Monday, March 28, 2011

"Last Words from the Cross" (part 3)

Jesus was going to die.  Jesus wasn’t going to come down off the cross as his taunters demanded.  “If you really are the Son of God, jump down; then we’ll believe,”  they bellowed.  That wasn’t going to happen.

There was one thing Jesus had to take care of before he died.  His mother, Mary, was there.  Mary’s sister was there.  Though she is not named, in the other gospels, we find out her name is Salome.  Mary, the wife of Cleopas, was there.  We know nothing about her.  Mary Magdalene was there. Lots of speculation about her place in Jesus’ life.   And John, the disciple was there.  Three Mary’s, Salome, and a disciple.  None of them taunted Jesus to come down from the cross.  That doesn’t mean they weren’t wishing and praying for it to happen.  That Jesus would some how be taken off the cross.  That he would live.  That this horrible scene would go away.  But it wasn’t.

Jesus has to take care of his mother and the disciple.  He’s thinking of them, as he is dying.  By telling them they have each other, Jesus was trying to reinforce in their minds the fact that they won’t have him anymore.  That this wasn’t going to end as they may be hoping.  Jesus’ fate and short future were already sealed on the cross.  Nothing was going to change that.

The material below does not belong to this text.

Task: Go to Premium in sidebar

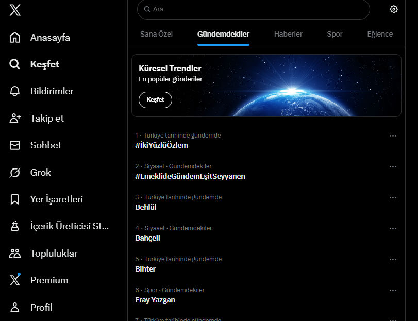Action: coord(49,280)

In a way, Jesus, as we all must some day be, was on his own now, in facing death.  Comfort and solace was like an echo that was receding in the distance.  There comes a point, when you are dying, where you can take your loved ones no further.  You must go the rest of the way without them.

As in the song, “Lonesome Valley,”
Jesus walked
that lonesome valley
He had to walk
it by himself;
Oh, nobody else
could walk it for him
He had to walk
it by himself.

Jesus saw that lonesome valley ahead of him, and it was time to give his mother and John over to each other.  He had to know they would be taken care of.  He had to know that they would do that for each other.  Once that was done, Jesus was ready to walk into that lonesome valley.

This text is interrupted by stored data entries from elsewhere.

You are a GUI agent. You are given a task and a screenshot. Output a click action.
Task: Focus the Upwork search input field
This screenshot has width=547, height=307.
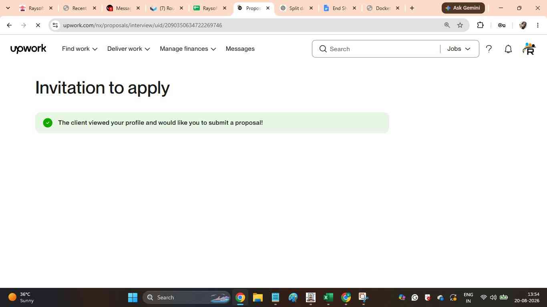(x=382, y=49)
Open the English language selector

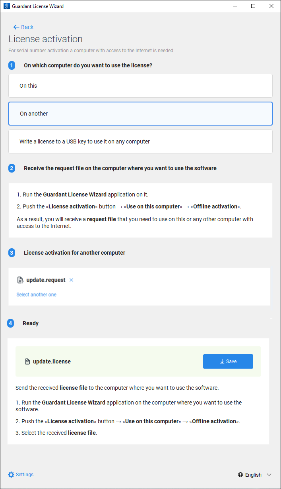click(x=254, y=475)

Jesus knew that the images and scene the Mary’s, Salome, and John were having to look at from the foot of the cross would stay with them the rest of their lives.  There are some images, like a gruesome death, that sear themselves in your mind’s eye forever.  For John, that ended up being a long number of years.  He didn’t write his gospel until maybe 50 years after he witnessed the Crucifixion.  So he had a long time to think about and contemplate those images--what they meant, and how they affected his life, and the future of the humanity.

So, what is happening in this scene of Jesus hanging on the Cross, and using his last statements to his mother and John:   “This is your son...This is your mother?”  What is Jesus signaling by saying this to them?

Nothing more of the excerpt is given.